In past years, the industry has produced leaner products in response to consumer interest in lower-fat food choices. Today, consumers and health professionals also are recognizing the nutrient contributions beef makes to diet quality, he said.

“All of our marketing efforts target today's mom. As the primary shopper and keeper of the family meal, she is the critical link in helping build beef demand,” Schroeder explained. “With the introduction of the nutrition and convenience strategy, our marketing efforts will work in tandem to deliver convenient beef products she can feel good about eating and serving to her family.”

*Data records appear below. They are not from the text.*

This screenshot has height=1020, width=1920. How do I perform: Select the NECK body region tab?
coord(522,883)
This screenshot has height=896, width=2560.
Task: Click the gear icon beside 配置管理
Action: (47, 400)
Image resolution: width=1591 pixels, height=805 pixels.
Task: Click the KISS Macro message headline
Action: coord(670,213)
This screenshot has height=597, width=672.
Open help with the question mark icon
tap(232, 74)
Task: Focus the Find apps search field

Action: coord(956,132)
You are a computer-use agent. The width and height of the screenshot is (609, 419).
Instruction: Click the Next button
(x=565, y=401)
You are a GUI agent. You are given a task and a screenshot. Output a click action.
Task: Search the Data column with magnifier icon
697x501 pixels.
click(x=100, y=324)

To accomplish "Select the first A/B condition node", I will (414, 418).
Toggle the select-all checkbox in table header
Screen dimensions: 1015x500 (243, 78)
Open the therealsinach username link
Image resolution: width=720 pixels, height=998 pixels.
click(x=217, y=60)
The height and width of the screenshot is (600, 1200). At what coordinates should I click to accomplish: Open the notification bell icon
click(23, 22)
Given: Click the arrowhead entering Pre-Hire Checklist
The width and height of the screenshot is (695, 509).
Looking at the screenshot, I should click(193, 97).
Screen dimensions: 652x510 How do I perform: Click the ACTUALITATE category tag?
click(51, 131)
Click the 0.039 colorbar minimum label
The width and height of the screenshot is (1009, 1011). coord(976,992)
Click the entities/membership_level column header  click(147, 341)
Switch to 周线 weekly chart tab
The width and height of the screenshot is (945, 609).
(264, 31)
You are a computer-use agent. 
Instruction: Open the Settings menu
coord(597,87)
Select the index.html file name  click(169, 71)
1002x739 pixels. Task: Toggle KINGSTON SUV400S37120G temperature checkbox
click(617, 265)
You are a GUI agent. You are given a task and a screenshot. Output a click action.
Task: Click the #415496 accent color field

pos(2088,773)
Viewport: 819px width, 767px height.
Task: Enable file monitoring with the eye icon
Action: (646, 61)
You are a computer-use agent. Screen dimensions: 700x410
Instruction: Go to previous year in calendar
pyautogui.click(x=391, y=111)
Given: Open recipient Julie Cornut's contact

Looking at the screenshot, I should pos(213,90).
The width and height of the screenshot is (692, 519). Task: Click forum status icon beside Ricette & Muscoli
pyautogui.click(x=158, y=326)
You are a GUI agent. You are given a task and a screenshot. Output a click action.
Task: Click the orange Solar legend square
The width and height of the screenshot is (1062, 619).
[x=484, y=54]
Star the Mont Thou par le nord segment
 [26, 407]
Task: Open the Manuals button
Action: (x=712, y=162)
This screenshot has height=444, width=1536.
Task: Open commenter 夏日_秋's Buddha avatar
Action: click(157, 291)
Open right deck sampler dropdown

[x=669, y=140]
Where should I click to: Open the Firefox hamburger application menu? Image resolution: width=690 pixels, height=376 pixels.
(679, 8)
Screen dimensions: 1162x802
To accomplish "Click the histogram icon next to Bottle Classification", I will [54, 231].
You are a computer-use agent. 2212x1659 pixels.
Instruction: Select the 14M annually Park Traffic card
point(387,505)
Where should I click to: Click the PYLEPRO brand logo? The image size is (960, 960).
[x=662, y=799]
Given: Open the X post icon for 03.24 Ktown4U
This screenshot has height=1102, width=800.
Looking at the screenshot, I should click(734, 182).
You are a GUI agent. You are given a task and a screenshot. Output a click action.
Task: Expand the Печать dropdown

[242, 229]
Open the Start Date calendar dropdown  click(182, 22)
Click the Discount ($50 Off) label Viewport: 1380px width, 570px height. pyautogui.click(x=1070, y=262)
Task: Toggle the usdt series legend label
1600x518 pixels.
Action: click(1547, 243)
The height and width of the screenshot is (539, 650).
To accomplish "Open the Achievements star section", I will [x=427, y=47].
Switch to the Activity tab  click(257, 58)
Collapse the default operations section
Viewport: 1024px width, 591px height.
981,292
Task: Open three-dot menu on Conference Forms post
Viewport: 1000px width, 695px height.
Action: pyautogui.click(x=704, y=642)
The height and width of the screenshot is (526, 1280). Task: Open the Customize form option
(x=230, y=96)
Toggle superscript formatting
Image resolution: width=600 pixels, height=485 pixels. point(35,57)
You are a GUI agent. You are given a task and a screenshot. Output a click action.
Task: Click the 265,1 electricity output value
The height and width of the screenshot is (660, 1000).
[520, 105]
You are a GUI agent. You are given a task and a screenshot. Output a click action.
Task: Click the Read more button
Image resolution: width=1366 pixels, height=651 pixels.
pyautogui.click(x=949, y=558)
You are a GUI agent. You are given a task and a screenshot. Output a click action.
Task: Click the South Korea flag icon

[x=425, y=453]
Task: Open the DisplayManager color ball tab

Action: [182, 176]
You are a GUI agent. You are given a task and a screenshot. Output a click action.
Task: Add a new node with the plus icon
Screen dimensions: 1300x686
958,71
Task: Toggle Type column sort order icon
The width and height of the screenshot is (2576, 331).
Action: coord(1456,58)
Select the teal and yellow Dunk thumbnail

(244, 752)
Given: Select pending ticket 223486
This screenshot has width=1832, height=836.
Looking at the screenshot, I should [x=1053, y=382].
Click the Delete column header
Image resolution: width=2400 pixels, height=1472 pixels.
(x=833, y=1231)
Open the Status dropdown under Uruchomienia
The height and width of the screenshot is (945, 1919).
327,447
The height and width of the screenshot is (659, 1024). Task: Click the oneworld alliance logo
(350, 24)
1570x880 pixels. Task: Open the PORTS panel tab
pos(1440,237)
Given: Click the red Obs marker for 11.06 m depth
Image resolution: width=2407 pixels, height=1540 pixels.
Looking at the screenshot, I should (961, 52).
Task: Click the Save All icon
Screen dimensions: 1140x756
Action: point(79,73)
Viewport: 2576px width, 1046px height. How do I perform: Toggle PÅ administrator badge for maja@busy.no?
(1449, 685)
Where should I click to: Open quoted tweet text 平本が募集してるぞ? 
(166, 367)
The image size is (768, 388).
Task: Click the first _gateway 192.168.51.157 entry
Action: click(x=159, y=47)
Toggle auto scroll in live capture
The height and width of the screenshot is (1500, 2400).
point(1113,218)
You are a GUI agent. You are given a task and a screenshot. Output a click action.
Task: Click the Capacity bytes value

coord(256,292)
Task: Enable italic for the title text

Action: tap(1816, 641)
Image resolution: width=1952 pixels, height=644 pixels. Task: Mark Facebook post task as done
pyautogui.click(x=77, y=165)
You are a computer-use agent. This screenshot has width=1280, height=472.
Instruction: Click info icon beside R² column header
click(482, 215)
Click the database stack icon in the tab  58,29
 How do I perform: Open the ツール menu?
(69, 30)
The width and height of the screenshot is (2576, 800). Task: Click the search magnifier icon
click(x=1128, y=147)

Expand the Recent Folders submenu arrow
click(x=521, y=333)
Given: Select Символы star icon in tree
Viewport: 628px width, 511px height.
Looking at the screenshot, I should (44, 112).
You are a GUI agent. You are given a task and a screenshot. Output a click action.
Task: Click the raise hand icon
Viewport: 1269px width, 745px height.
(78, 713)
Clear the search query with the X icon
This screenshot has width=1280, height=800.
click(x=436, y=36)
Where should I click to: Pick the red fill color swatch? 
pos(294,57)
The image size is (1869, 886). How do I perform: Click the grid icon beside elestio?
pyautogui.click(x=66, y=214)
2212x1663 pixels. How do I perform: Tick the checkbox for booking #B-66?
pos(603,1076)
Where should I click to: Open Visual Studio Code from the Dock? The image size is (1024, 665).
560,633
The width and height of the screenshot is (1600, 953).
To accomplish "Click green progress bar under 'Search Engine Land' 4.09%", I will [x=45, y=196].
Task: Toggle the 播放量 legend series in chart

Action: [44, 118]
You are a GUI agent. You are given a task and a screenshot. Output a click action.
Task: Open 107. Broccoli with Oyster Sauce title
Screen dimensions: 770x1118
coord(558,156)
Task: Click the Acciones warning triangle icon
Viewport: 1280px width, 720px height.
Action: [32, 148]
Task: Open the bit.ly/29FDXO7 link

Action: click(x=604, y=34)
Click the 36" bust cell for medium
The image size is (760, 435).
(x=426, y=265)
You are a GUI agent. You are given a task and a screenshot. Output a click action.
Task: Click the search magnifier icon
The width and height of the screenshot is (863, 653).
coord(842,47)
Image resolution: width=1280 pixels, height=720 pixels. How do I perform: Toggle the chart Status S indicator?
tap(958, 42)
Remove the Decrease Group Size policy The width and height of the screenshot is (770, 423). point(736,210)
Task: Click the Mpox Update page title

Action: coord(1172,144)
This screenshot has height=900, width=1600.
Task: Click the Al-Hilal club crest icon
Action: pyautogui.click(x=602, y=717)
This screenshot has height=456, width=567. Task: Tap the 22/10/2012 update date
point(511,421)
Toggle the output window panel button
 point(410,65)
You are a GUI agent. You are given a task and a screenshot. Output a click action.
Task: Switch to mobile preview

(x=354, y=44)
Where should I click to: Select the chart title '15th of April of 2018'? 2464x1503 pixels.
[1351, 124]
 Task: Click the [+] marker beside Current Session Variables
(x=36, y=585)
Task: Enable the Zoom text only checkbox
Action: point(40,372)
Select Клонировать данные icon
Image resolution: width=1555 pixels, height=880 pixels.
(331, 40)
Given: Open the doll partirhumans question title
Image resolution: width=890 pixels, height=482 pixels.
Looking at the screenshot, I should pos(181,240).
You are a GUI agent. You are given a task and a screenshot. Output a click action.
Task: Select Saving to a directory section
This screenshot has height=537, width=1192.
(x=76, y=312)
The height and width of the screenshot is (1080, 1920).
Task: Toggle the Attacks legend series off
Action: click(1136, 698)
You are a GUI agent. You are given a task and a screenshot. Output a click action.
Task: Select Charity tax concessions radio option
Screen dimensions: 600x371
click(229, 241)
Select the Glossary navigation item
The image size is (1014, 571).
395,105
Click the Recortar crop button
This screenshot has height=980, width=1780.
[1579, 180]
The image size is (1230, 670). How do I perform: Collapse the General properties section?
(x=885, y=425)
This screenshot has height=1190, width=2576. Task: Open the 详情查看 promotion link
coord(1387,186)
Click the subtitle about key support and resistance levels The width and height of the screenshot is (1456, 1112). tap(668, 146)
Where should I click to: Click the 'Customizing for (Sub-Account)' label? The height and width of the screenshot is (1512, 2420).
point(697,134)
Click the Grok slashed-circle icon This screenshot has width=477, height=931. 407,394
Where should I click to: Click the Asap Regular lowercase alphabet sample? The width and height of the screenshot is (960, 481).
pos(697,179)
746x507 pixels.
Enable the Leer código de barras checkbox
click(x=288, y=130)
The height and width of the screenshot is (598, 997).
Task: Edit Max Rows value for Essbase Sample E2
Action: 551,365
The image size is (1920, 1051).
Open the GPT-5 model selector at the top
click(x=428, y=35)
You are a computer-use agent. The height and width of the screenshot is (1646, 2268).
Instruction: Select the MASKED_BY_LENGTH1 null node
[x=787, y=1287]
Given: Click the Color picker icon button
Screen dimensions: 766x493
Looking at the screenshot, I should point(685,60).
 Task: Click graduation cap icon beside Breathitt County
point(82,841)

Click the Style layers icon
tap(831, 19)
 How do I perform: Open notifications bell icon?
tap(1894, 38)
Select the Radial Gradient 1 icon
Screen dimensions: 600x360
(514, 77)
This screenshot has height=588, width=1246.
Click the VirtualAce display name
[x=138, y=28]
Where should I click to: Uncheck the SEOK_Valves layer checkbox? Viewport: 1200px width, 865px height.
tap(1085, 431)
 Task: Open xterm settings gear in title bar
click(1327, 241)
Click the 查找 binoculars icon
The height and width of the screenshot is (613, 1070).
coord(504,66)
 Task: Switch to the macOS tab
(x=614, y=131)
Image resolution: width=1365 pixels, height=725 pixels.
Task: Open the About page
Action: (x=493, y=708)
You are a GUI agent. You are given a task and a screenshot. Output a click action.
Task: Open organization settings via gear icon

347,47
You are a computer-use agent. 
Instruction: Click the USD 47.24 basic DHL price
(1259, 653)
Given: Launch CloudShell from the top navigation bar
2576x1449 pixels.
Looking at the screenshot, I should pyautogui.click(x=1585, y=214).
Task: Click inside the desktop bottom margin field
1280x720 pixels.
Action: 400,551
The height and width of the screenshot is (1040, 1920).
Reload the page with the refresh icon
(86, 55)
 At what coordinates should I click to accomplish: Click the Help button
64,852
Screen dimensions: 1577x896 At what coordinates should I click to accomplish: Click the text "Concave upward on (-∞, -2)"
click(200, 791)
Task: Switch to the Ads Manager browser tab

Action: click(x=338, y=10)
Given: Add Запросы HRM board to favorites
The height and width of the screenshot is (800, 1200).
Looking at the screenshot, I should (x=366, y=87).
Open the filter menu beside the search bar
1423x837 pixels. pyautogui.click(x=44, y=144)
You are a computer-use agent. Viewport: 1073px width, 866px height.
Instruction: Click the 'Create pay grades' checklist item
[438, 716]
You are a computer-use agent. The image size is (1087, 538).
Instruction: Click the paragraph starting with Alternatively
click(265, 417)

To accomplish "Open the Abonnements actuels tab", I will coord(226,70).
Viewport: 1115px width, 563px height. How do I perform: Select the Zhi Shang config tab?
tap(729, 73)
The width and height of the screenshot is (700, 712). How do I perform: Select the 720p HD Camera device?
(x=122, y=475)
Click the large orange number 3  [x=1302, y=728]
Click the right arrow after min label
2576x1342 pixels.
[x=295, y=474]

Beef industry marketing efforts are funded by beef producers through their $1-per-head checkoff program and are managed for the Cattlemen's Beef Board and state beef councils by the National Cattlemen's Beef Association. The national beef checkoff is administered by the Cattlemen's Beef Promotion and Research Board. This 111-member board is appointed by the Secretary of Agriculture to oversee the collection of the $1-per-head checkoff, certify state beef councils, implement the provisions of the Federal Order establishing the checkoff and evaluate the effectiveness of checkoff programs.

The National Cattlemen's Beef Association is the trade association of America's cattle farmers and ranchers, and the marketing organization for the largest segment of the nation's food and fiber industry. NCBA is producer- directed but consumer focused, with offices in Denver, Chicago and Washington, D.C.